I media turchi sembrano essersi improvvisamente svegliati da un lungo torpore, quasi a voler cercare di colmare le lacune dei giorni scorsi. E cominciano a dividersi. Il quotidiano d'opposizione Bir Gün punta l'indice contro l'esecutivo di Erdogan, parlando di «roulette turca», mentre Zaman, vicino alla destra fondamentalista, preferisce porre l'accento sul fatto che per parlare di epidemia è ancora troppo presto. Le versioni on line dei giornali e i notiziari televisivi continuano a ripetere di stare lontani da volatili di qualsiasi tipo e se possibile di non avvicinarsi alle zone potenzialmente infette.

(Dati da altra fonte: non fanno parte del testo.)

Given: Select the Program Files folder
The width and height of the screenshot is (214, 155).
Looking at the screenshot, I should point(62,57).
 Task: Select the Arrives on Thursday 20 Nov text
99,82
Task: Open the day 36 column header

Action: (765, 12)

In una Istanbul fredda e sonnolenta le persone cominciano ad avere paura. Li trovi nei bar e nelle sale da the in gruppo davanti alla televisione. Tutti con gli occhi rivolti ai telegiornali e non ai notiziari sportivi, come avviene spesso durante i fine settimana. Nemmeno il Fenerbahçe riesce ad allontanare lo spettro dell'influenza aviaria. Perché adesso la sua presenza potrebbe essere a poche centinaia di chilometri.

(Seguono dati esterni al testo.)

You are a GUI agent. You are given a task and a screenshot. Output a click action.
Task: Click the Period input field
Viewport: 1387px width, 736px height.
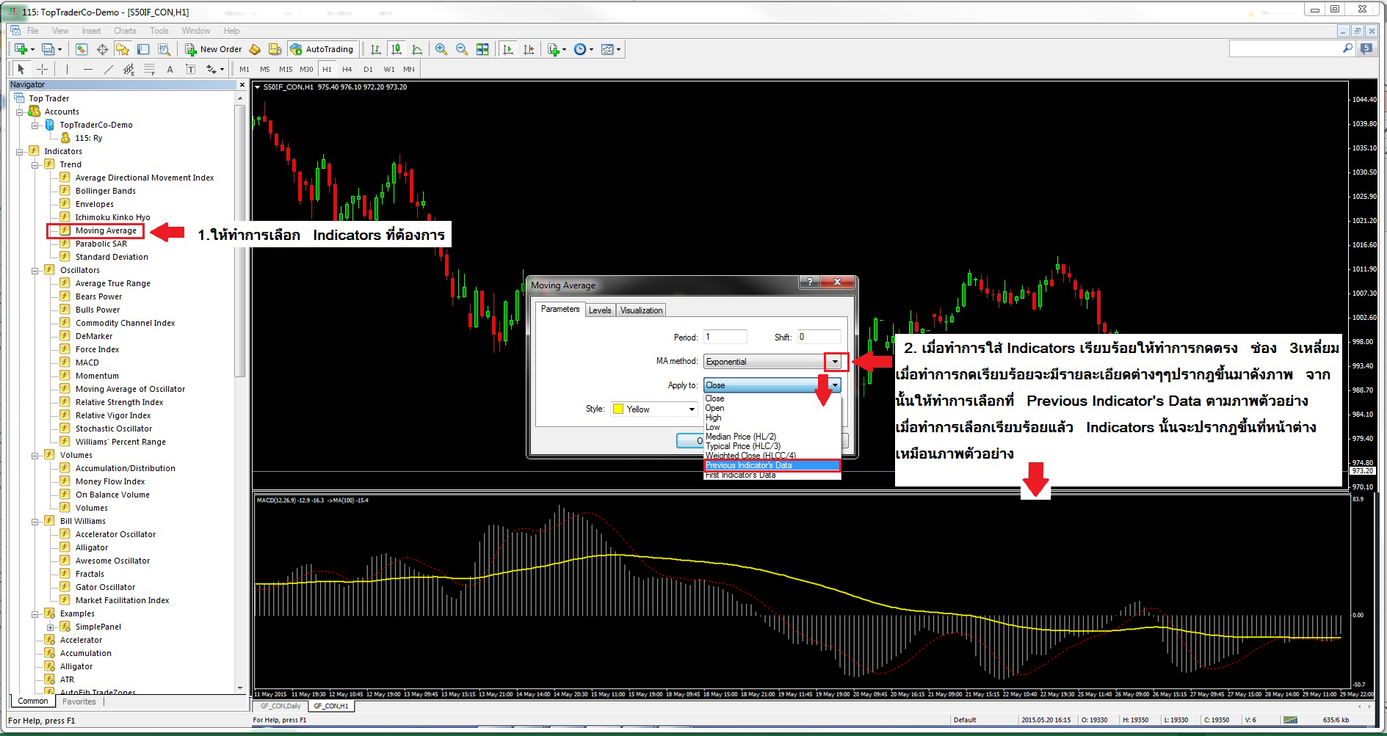(725, 337)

Le prenotazioni per il Bayram (la festa musulmana che durerà tutta la prossima settimana) per Van sono state in gran parte annullate. E per le strade la gente butta gli occhi alle vetrine dei ristoranti e dei buffet per vedere se hanno carne di pollo, come se la sua assenza fosse in qualche modo una consolazione per tutta quella che c'è stata prima.
Erdogan ieri è apparso ancora in televisione, ma questa volta solo per ricordare che il governo ha fatto e sta facendo tutto il possibile. Forse lo deve ricordare con tanta insistenza perché sa che una buona parte del Paese non gli crede.